Registros mostrados »
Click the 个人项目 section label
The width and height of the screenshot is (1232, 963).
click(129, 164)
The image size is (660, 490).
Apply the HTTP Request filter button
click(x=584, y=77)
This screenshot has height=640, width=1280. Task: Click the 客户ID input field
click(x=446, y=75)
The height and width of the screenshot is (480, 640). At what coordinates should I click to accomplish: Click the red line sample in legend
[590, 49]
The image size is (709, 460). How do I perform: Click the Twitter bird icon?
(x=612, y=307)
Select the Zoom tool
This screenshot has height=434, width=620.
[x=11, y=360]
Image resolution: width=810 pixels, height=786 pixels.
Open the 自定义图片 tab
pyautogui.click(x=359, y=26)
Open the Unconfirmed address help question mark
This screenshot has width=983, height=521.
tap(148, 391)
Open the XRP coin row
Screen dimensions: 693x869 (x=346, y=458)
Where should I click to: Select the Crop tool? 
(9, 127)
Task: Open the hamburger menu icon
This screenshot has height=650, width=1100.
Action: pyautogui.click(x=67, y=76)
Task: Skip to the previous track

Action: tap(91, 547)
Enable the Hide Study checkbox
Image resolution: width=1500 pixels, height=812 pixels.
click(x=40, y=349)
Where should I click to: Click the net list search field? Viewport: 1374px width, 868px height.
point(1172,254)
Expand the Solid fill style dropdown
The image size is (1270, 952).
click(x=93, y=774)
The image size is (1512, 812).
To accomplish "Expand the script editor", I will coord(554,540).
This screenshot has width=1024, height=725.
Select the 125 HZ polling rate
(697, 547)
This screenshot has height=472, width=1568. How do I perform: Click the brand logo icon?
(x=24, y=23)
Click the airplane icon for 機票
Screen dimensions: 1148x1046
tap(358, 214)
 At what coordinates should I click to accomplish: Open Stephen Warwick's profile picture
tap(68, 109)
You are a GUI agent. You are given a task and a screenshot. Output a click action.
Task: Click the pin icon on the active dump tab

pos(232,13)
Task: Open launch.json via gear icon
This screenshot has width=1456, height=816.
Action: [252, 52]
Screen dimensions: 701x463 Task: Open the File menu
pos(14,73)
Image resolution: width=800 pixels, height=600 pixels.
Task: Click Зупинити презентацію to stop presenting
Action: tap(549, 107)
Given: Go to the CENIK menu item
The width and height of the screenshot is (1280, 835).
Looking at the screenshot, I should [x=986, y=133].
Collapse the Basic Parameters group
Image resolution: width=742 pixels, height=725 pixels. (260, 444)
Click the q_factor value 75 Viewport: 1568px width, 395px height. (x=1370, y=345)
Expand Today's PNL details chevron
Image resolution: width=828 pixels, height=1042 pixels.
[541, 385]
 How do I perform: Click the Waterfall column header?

Por hacer »
Pasa todos los registros anteriores a una lista JSON de cadenas, con una cadena por línea y sin incluir las líneas en blanco.

Solución escrita »
[
  "Click the 个人项目 section label",
  "The width and height of the screenshot is (1232, 963).",
  "click(129, 164)",
  "The image size is (660, 490).",
  "Apply the HTTP Request filter button",
  "click(x=584, y=77)",
  "This screenshot has height=640, width=1280. Task: Click the 客户ID input field",
  "click(x=446, y=75)",
  "The height and width of the screenshot is (480, 640). At what coordinates should I click to accomplish: Click the red line sample in legend",
  "[590, 49]",
  "The image size is (709, 460). How do I perform: Click the Twitter bird icon?",
  "(x=612, y=307)",
  "Select the Zoom tool",
  "This screenshot has height=434, width=620.",
  "[x=11, y=360]",
  "Image resolution: width=810 pixels, height=786 pixels.",
  "Open the 自定义图片 tab",
  "pyautogui.click(x=359, y=26)",
  "Open the Unconfirmed address help question mark",
  "This screenshot has width=983, height=521.",
  "tap(148, 391)",
  "Open the XRP coin row",
  "Screen dimensions: 693x869 (x=346, y=458)",
  "Where should I click to: Select the Crop tool? ",
  "(9, 127)",
  "Task: Open the hamburger menu icon",
  "This screenshot has height=650, width=1100.",
  "Action: pyautogui.click(x=67, y=76)",
  "Task: Skip to the previous track",
  "Action: tap(91, 547)",
  "Enable the Hide Study checkbox",
  "Image resolution: width=1500 pixels, height=812 pixels.",
  "click(x=40, y=349)",
  "Where should I click to: Click the net list search field? Viewport: 1374px width, 868px height.",
  "point(1172,254)",
  "Expand the Solid fill style dropdown",
  "The image size is (1270, 952).",
  "click(x=93, y=774)",
  "The image size is (1512, 812).",
  "To accomplish \"Expand the script editor\", I will coord(554,540).",
  "This screenshot has width=1024, height=725.",
  "Select the 125 HZ polling rate",
  "(697, 547)",
  "This screenshot has height=472, width=1568. How do I perform: Click the brand logo icon?",
  "(x=24, y=23)",
  "Click the airplane icon for 機票",
  "Screen dimensions: 1148x1046",
  "tap(358, 214)",
  " At what coordinates should I click to accomplish: Open Stephen Warwick's profile picture",
  "tap(68, 109)",
  "You are a GUI agent. You are given a task and a screenshot. Output a click action.",
  "Task: Click the pin icon on the active dump tab",
  "pos(232,13)",
  "Task: Open launch.json via gear icon",
  "This screenshot has width=1456, height=816.",
  "Action: [252, 52]",
  "Screen dimensions: 701x463 Task: Open the File menu",
  "pos(14,73)",
  "Image resolution: width=800 pixels, height=600 pixels.",
  "Task: Click Зупинити презентацію to stop presenting",
  "Action: tap(549, 107)",
  "Given: Go to the CENIK menu item",
  "The width and height of the screenshot is (1280, 835).",
  "Looking at the screenshot, I should [x=986, y=133].",
  "Collapse the Basic Parameters group",
  "Image resolution: width=742 pixels, height=725 pixels. (260, 444)",
  "Click the q_factor value 75 Viewport: 1568px width, 395px height. (x=1370, y=345)",
  "Expand Today's PNL details chevron",
  "Image resolution: width=828 pixels, height=1042 pixels.",
  "[541, 385]",
  " How do I perform: Click the Waterfall column header?"
]